Action item> Return the following lines and nothing else: the one holding "Where should I" and all those after it in the records below, unchanged, minus any pictures.

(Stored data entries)
* * *
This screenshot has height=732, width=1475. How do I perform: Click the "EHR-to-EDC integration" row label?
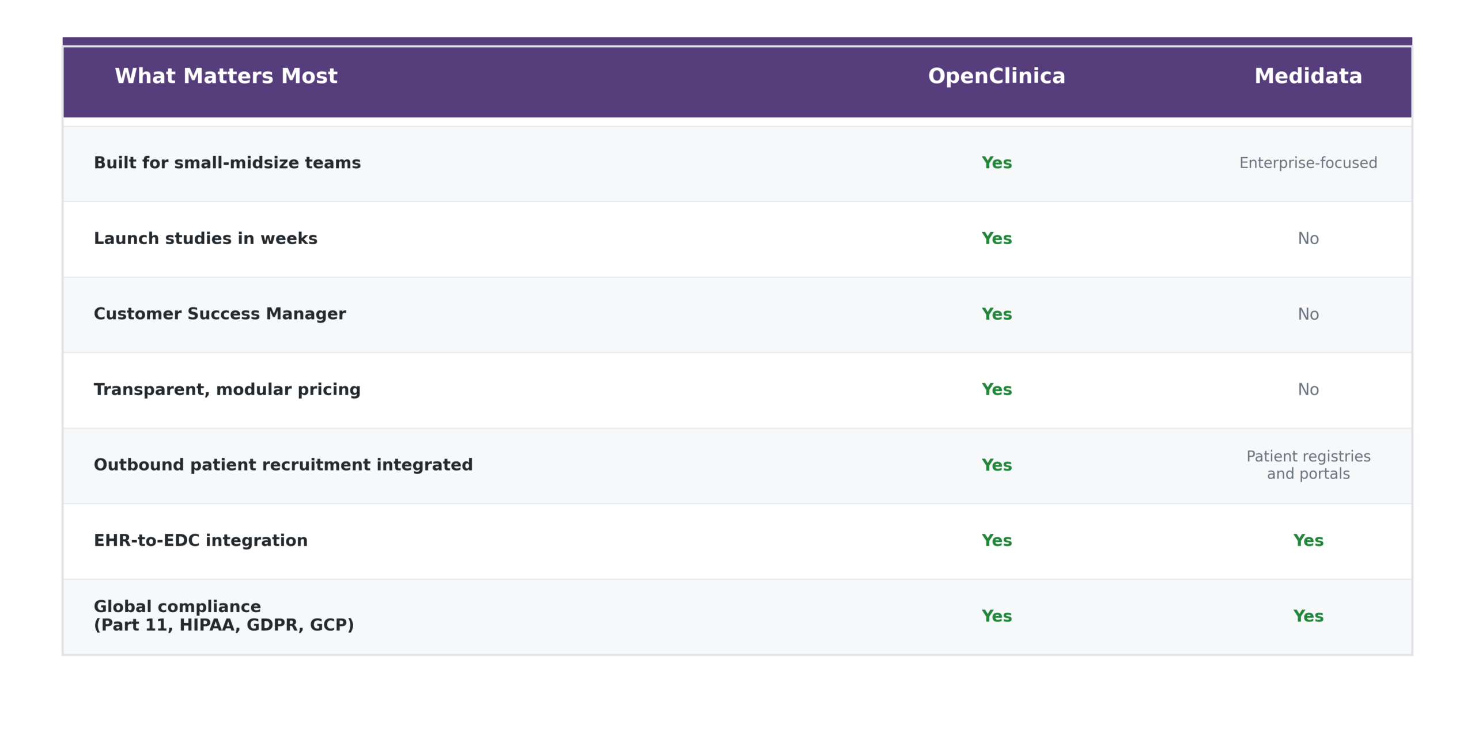pyautogui.click(x=201, y=540)
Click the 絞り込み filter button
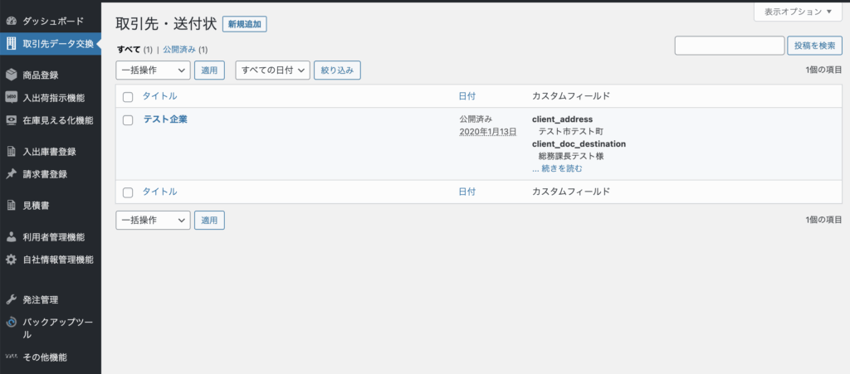The height and width of the screenshot is (374, 850). tap(337, 70)
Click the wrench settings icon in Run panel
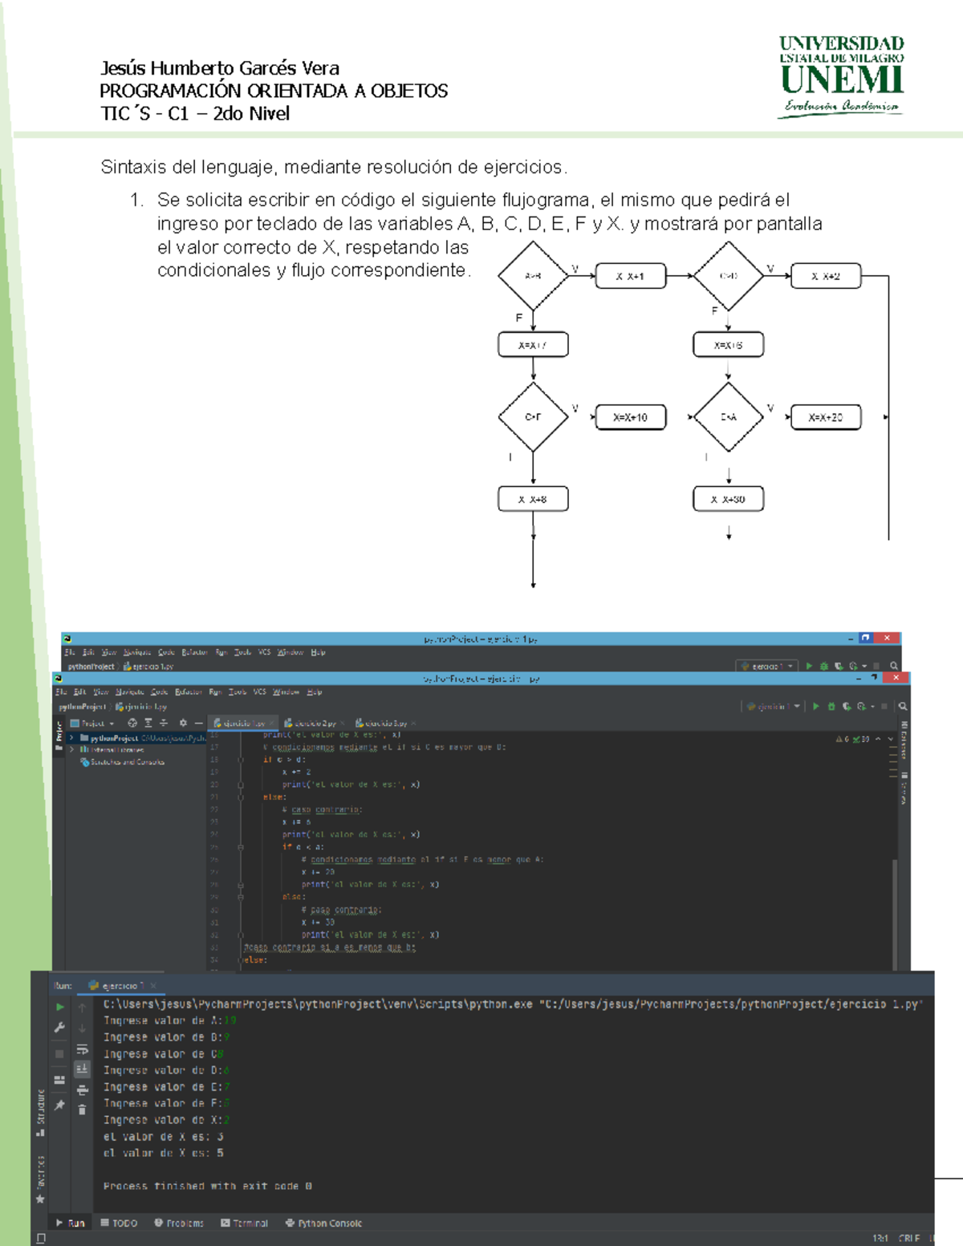This screenshot has height=1246, width=963. point(59,1028)
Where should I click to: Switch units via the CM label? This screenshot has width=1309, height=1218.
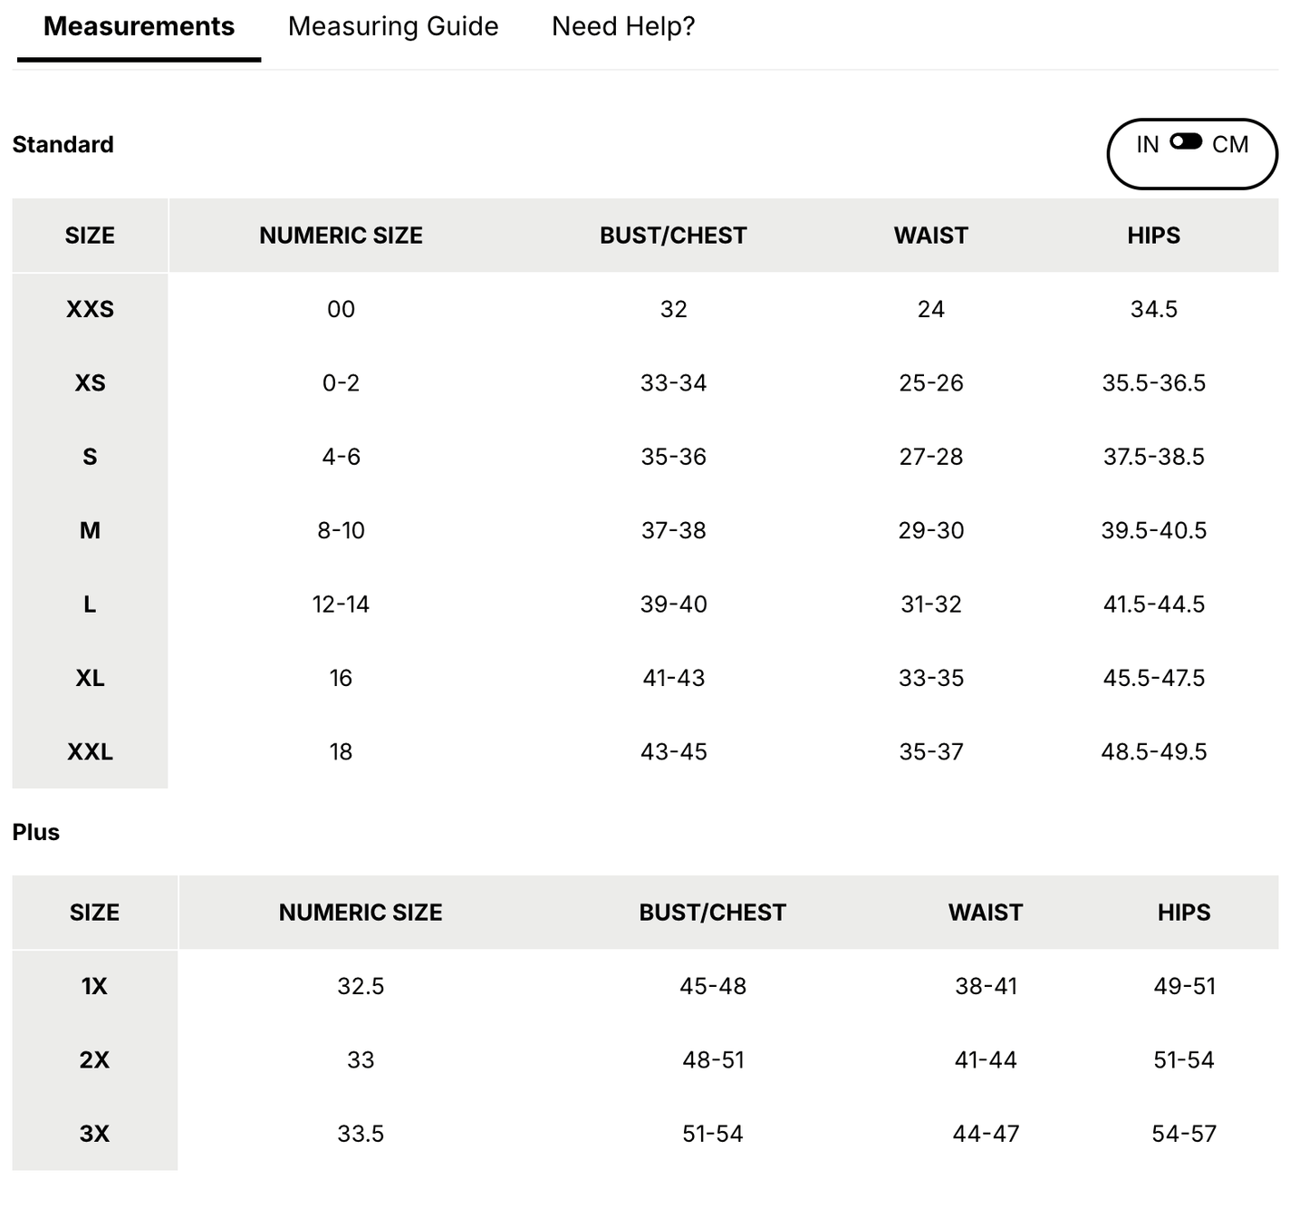pos(1230,145)
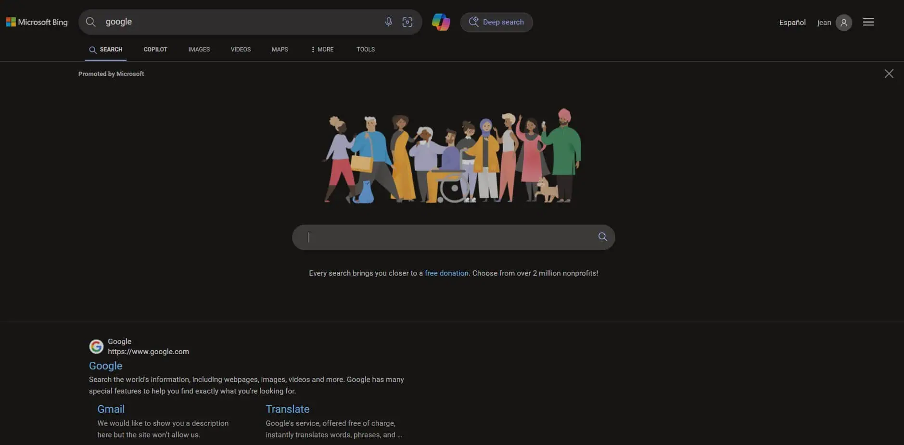
Task: Click the Microsoft Bing logo
Action: 37,22
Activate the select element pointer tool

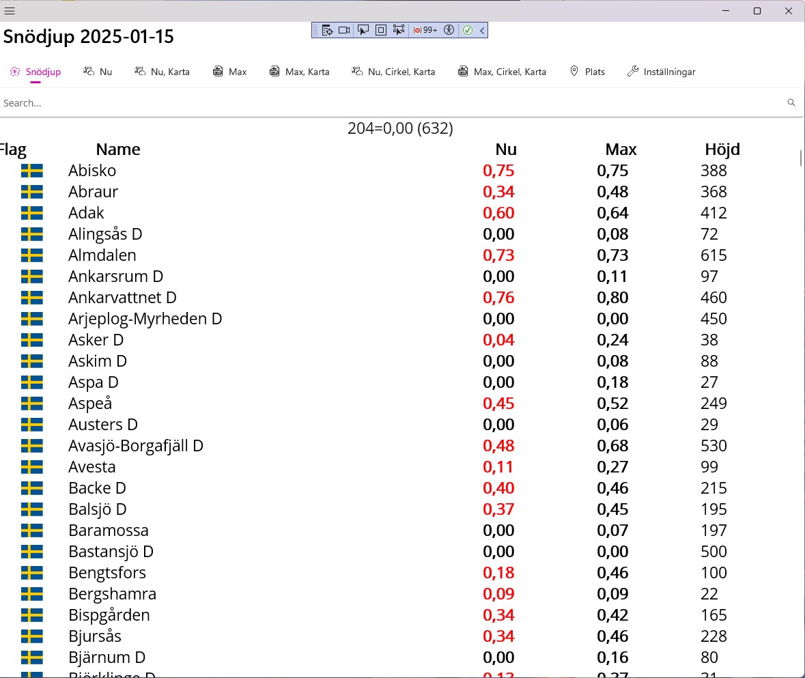click(363, 30)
* * *
Worked solution>
Where should I click to: Switch units via the CM label? This screenshot has width=1309, height=1218.
pos(1230,145)
Task: Click the Microsoft Bing logo
Action: 37,22
Activate the select element pointer tool

click(363, 30)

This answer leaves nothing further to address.